## YOUR OBJECTIVE
Exactly how many lines in the entries contain "avatar"? Give that number alone.

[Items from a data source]
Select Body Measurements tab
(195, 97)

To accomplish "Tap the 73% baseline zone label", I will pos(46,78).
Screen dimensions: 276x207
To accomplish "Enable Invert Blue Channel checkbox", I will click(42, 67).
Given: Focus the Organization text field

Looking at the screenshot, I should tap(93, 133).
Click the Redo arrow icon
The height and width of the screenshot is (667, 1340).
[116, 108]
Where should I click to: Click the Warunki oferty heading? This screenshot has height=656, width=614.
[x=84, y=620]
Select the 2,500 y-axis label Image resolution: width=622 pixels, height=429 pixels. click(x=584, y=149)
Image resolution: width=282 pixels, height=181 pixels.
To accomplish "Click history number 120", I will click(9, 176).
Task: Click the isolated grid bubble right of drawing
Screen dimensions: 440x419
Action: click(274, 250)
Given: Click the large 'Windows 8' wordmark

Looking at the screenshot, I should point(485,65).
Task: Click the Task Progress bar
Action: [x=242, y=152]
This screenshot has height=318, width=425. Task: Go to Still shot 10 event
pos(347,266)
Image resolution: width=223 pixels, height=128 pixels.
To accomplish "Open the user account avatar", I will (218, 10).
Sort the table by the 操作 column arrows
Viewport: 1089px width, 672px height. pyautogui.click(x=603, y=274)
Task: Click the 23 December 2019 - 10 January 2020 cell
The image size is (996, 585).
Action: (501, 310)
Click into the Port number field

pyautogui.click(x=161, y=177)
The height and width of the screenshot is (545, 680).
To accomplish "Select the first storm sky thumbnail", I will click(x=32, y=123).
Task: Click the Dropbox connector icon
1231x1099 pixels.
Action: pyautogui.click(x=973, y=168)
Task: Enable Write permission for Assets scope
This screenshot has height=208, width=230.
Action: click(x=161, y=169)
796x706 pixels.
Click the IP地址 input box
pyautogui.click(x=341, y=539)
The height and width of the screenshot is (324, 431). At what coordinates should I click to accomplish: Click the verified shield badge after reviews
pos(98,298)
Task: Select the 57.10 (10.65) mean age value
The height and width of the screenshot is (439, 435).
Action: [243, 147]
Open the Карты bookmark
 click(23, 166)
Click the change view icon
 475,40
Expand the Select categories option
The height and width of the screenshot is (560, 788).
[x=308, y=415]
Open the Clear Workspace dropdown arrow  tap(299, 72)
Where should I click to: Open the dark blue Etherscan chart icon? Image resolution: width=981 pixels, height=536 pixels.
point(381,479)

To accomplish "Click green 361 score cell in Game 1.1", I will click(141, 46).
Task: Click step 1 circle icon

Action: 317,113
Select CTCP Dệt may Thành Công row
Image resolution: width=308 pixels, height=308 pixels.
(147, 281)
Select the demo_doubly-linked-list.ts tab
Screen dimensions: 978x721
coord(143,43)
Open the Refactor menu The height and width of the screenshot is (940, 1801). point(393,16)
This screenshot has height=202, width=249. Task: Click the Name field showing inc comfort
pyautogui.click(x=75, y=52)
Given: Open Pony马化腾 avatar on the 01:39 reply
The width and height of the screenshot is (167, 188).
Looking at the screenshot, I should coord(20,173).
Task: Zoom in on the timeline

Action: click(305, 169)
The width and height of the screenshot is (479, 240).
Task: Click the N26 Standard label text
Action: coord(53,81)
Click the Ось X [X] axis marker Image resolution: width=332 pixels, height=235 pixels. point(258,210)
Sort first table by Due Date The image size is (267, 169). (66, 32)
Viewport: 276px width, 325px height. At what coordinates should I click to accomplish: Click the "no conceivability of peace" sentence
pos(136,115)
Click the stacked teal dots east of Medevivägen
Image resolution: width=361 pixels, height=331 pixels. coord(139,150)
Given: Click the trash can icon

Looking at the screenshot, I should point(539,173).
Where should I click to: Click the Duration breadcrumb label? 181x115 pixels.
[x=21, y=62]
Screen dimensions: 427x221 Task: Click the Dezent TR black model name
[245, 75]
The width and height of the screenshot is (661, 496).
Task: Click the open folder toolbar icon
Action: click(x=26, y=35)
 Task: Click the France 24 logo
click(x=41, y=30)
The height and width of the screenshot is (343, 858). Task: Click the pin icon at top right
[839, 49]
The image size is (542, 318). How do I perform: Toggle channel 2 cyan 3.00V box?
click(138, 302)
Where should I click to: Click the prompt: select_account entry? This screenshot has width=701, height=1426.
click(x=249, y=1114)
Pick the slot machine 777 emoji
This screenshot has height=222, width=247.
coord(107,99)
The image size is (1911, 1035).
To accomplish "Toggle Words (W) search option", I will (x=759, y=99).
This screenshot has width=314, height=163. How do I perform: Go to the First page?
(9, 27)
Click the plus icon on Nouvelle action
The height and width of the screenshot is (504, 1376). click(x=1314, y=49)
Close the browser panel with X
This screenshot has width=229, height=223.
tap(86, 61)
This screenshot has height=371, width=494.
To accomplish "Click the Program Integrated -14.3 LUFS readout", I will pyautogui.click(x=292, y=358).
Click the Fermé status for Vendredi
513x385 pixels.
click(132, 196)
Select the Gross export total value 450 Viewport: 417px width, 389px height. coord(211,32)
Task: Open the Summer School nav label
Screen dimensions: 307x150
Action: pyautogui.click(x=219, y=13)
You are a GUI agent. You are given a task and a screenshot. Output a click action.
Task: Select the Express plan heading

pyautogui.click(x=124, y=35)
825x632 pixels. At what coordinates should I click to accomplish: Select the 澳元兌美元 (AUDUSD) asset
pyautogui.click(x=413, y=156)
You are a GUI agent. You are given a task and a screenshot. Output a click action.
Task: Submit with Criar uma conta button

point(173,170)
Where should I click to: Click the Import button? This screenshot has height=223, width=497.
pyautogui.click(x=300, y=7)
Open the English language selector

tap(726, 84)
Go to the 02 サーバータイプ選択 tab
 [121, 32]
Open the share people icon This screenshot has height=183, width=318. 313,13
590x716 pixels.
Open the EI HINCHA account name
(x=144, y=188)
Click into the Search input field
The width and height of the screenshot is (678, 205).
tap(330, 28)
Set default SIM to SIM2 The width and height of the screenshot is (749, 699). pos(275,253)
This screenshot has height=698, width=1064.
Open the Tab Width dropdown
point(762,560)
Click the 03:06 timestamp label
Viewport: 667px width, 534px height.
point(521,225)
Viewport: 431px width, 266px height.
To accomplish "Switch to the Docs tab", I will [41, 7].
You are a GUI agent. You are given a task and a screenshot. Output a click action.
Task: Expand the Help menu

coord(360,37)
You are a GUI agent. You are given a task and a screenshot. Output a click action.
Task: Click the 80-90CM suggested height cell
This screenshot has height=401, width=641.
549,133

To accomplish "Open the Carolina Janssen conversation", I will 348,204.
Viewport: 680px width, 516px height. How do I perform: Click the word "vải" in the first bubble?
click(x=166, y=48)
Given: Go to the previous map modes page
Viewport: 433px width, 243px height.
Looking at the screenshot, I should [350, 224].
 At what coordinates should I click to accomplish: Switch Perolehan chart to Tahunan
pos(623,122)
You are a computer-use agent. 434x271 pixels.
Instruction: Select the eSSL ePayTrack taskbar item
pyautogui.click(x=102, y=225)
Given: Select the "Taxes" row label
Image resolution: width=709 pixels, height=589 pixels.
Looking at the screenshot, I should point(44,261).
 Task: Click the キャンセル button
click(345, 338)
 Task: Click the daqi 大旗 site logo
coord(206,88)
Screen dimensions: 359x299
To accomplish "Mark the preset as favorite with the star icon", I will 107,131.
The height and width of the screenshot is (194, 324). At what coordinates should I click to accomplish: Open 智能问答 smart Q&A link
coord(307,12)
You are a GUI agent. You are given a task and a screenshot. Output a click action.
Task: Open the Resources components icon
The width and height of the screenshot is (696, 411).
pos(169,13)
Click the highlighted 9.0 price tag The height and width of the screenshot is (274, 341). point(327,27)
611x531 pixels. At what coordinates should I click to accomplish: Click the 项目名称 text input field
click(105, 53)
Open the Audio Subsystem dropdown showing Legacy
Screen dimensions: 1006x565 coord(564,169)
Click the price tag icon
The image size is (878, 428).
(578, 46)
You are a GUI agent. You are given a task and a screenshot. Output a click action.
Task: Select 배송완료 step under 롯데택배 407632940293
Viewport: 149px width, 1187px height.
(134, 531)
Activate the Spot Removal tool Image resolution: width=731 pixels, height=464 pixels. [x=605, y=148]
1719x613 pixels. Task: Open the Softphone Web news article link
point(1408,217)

## ANSWER BOX
2